_Exercise requirements:_ Repeat the data below word for word.

[Recorded data]
☆ ☆ ☆ ☆
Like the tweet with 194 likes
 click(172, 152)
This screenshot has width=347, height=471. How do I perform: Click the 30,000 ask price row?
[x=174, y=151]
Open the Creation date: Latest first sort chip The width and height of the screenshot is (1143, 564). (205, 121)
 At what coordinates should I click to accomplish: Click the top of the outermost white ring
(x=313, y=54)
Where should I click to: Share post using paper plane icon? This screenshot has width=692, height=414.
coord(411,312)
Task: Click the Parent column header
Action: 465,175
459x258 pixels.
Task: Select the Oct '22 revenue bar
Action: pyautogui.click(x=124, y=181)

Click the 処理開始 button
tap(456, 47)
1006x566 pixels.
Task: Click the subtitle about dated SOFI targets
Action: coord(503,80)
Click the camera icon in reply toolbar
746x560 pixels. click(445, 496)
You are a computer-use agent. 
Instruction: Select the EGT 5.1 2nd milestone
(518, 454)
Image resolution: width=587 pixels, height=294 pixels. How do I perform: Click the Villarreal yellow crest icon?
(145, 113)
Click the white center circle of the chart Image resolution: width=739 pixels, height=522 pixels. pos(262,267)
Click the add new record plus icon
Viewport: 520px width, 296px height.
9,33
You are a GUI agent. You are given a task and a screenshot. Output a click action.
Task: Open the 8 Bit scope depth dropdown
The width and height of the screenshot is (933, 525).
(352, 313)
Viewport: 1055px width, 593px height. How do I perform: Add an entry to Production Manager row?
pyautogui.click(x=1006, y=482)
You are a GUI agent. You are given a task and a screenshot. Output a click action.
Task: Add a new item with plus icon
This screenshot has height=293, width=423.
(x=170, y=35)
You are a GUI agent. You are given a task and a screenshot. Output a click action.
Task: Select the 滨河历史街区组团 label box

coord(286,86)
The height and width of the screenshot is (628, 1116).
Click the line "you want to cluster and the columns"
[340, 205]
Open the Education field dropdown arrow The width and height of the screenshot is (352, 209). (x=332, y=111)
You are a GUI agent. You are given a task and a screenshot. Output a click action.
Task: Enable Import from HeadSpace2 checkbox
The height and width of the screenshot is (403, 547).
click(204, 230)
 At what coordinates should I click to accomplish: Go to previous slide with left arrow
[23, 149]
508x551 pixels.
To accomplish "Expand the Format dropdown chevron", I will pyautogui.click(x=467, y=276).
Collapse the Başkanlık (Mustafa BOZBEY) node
☆ ☆ ☆ ☆
_Solved problem:_
Like the tweet with 194 likes
 click(172, 152)
This screenshot has width=347, height=471. How do I perform: Click the 30,000 ask price row?
[x=174, y=151]
Open the Creation date: Latest first sort chip The width and height of the screenshot is (1143, 564). (205, 121)
 At what coordinates should I click to accomplish: Click the top of the outermost white ring
(x=313, y=54)
Where should I click to: Share post using paper plane icon? This screenshot has width=692, height=414.
coord(411,312)
Task: Click the Parent column header
Action: 465,175
459x258 pixels.
Task: Select the Oct '22 revenue bar
Action: pyautogui.click(x=124, y=181)

Click the 処理開始 button
tap(456, 47)
1006x566 pixels.
Task: Click the subtitle about dated SOFI targets
Action: coord(503,80)
Click the camera icon in reply toolbar
746x560 pixels. click(445, 496)
You are a computer-use agent. 
Instruction: Select the EGT 5.1 2nd milestone
(518, 454)
Image resolution: width=587 pixels, height=294 pixels. How do I perform: Click the Villarreal yellow crest icon?
(145, 113)
Click the white center circle of the chart Image resolution: width=739 pixels, height=522 pixels. pos(262,267)
Click the add new record plus icon
Viewport: 520px width, 296px height.
9,33
You are a GUI agent. You are given a task and a screenshot. Output a click action.
Task: Open the 8 Bit scope depth dropdown
The width and height of the screenshot is (933, 525).
(352, 313)
Viewport: 1055px width, 593px height. How do I perform: Add an entry to Production Manager row?
pyautogui.click(x=1006, y=482)
You are a GUI agent. You are given a task and a screenshot. Output a click action.
Task: Add a new item with plus icon
This screenshot has height=293, width=423.
(x=170, y=35)
You are a GUI agent. You are given a task and a screenshot. Output a click action.
Task: Select the 滨河历史街区组团 label box

coord(286,86)
The height and width of the screenshot is (628, 1116).
Click the line "you want to cluster and the columns"
[340, 205]
Open the Education field dropdown arrow The width and height of the screenshot is (352, 209). (x=332, y=111)
You are a GUI agent. You are given a task and a screenshot. Output a click action.
Task: Enable Import from HeadSpace2 checkbox
The height and width of the screenshot is (403, 547).
click(204, 230)
 At what coordinates should I click to accomplish: Go to previous slide with left arrow
[23, 149]
508x551 pixels.
To accomplish "Expand the Format dropdown chevron", I will pyautogui.click(x=467, y=276).
Collapse the Başkanlık (Mustafa BOZBEY) node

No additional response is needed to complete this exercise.